In the past 2 months, I’ve spoken to several Republican organizations, both official party divisions (Township, committee), and unofficial clubs. The invitations arose from the organization’s desire to hear from me, which is a great honor for which I’m genuinely appreciative.
But not everyone in attendance at some of these meetings are happy with the Tea Party movement. A few of the people at these meetings seemed less interested in what I had to say and more interested in telling me what they wanted me to hear.
From some of these people, I heard something like this:
- Tea Partiers are political newcomers who were on the sidelines until very recently
- Tea Partiers do not understand how the world of politics really works
- Tea Partiers have benefited from the hard work of people who have been doing party work for many years
- Tea Partiers have no business supporting 3rd party candidates
- Therefore, Tea Partiers should shut up and obey Republican party leaders
I am not exaggerating. Anyone who came to the Pillar of the Valley a few weeks ago to listen to Thomas Tabback knows exactly what I’m talking about. But I have emails that are even stronger than the comments we heard two weeks ago.
While that attitude it shocking and dangerous to the GOP’s chances of even holding its current numbers in Washington, that attitude is very rare. Most of the party regulars have a much more honest and open attitude: what do we have to do to win your trust, and will you help us?
I believe that in giving honest answers to honest questions, so I will attempt to explain my view. I understand the risk I’m taking: many Tea Partiers hold views of the Republican Party that’s no better than their views of Democrats. My own criticisms of the GOP and many of its leaders demonstrates my dissatisfaction with the party’s performance in the past decade or more. I would ask that those who hate the Republican party to give me a moment, not to defend the party, but to lay out a framework for reforming it and a justification for doing so.

** Stored data **
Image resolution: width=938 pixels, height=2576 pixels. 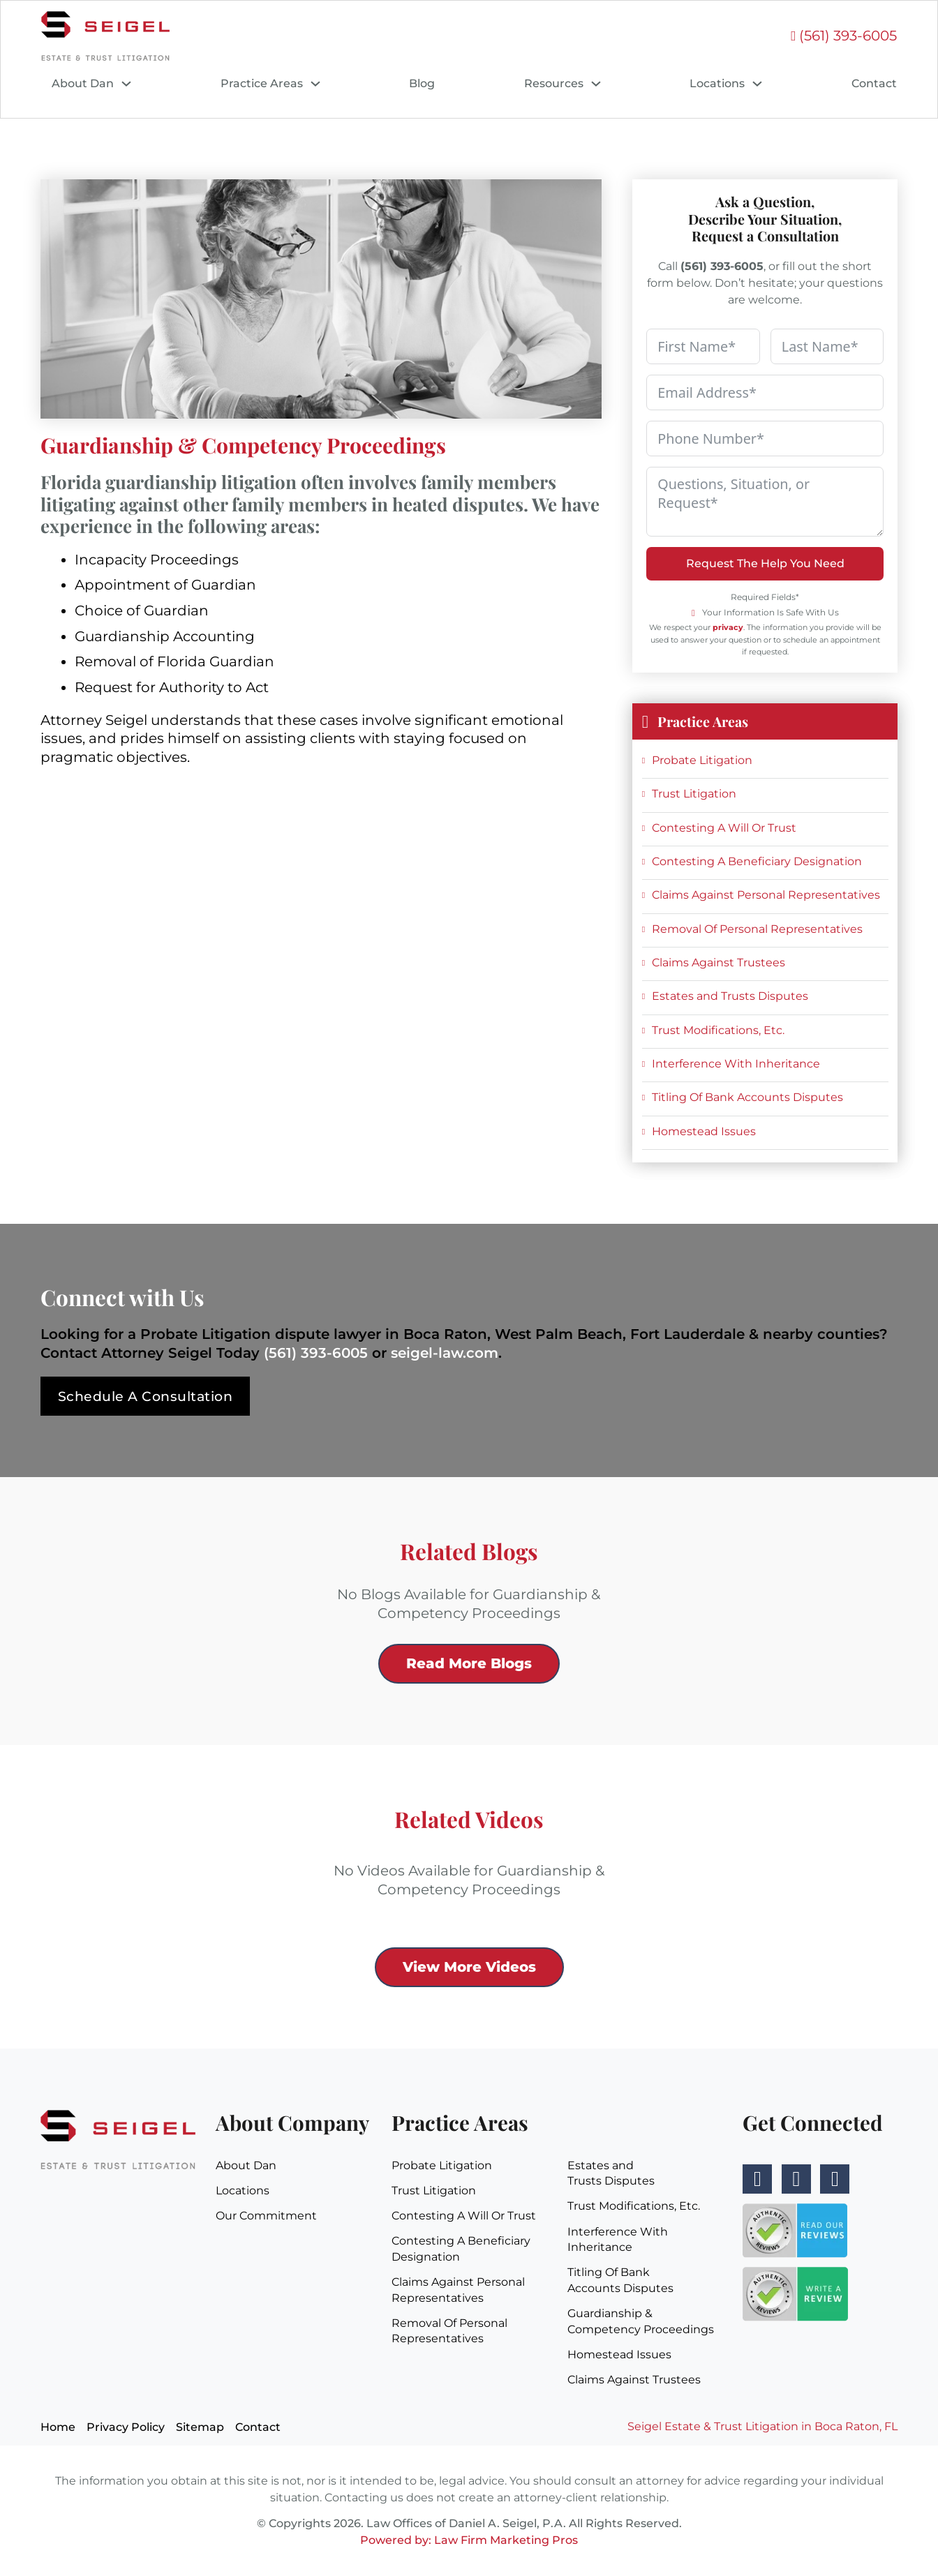 I want to click on Seigel Estate & Trust Litigation in Boca Raton, FL, so click(x=762, y=2427).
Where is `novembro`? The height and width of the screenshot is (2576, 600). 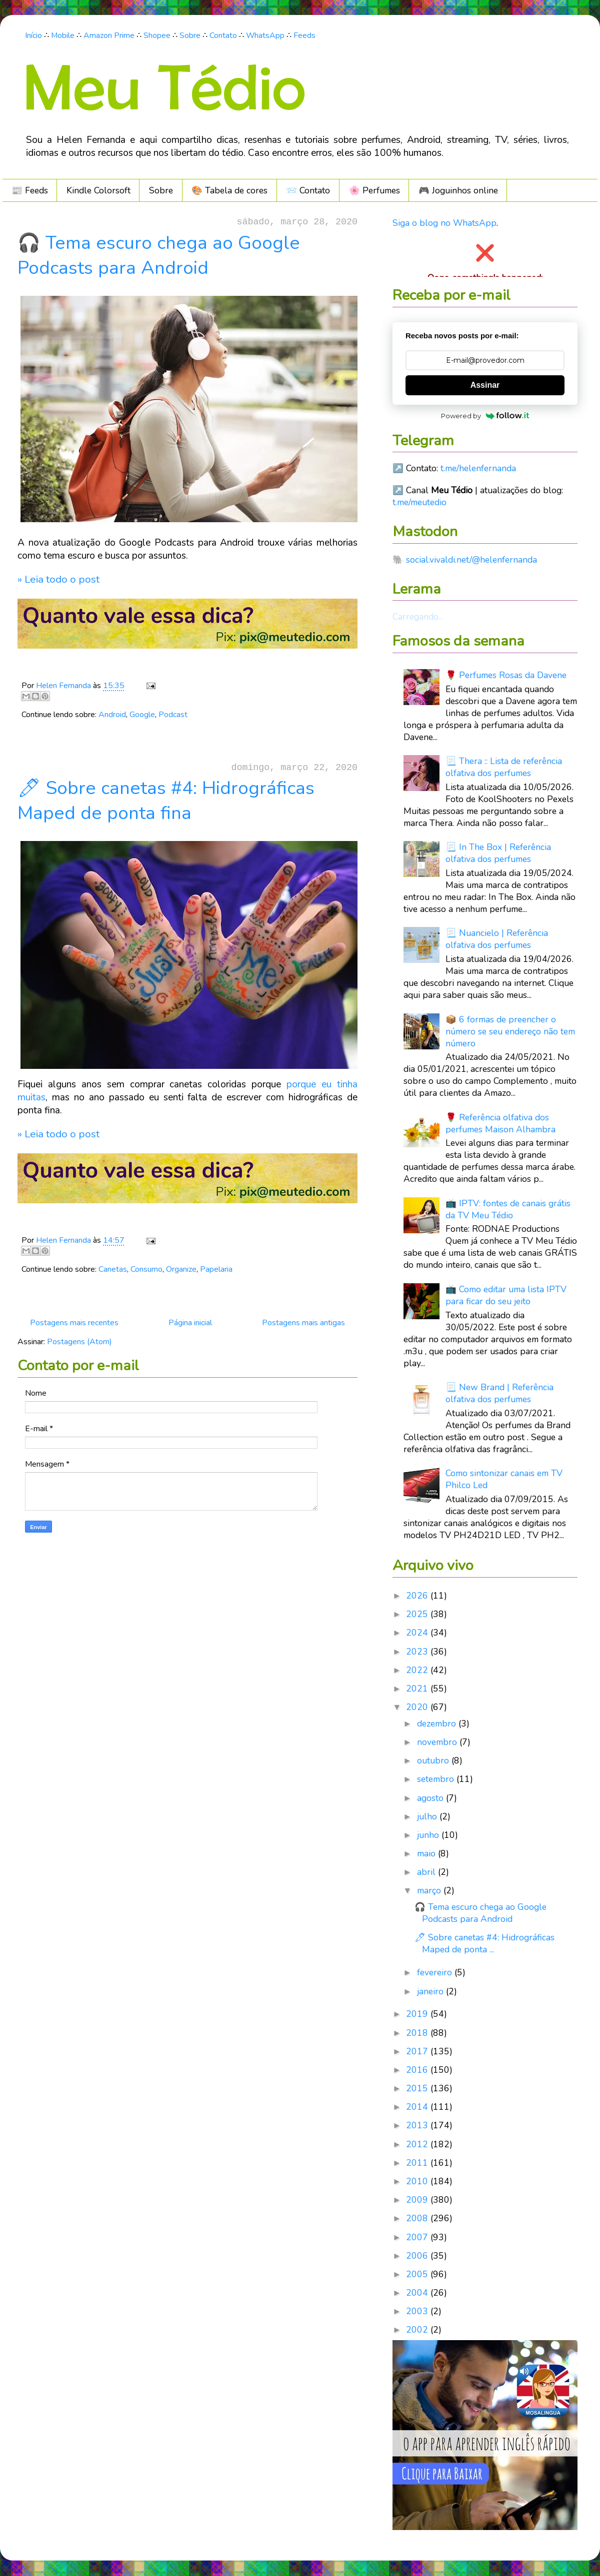 novembro is located at coordinates (438, 1742).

** Tasks to complete **
1. From the passage on the Tea Party and the GOP, list every claim about Tea Partiers that the writer says some people at these meetings made.
2. Write out the passage on the Tea Party and the GOP from "I believe that" up to and including "for doing so.".

** Answers to the problems **
1.
- Tea Partiers are political newcomers who were on the sidelines until very recently
- Tea Partiers do not understand how the world of politics really works
- Tea Partiers have benefited from the hard work of people who have been doing party work for many years
- Tea Partiers have no business supporting 3rd party candidates
- Therefore, Tea Partiers should shut up and obey Republican party leaders

2.
I believe that in giving honest answers to honest questions, so I will attempt to explain my view. I understand the risk I’m taking: many Tea Partiers hold views of the Republican Party that’s no better than their views of Democrats. My own criticisms of the GOP and many of its leaders demonstrates my dissatisfaction with the party’s performance in the past decade or more. I would ask that those who hate the Republican party to give me a moment, not to defend the party, but to lay out a framework for reforming it and a justification for doing so.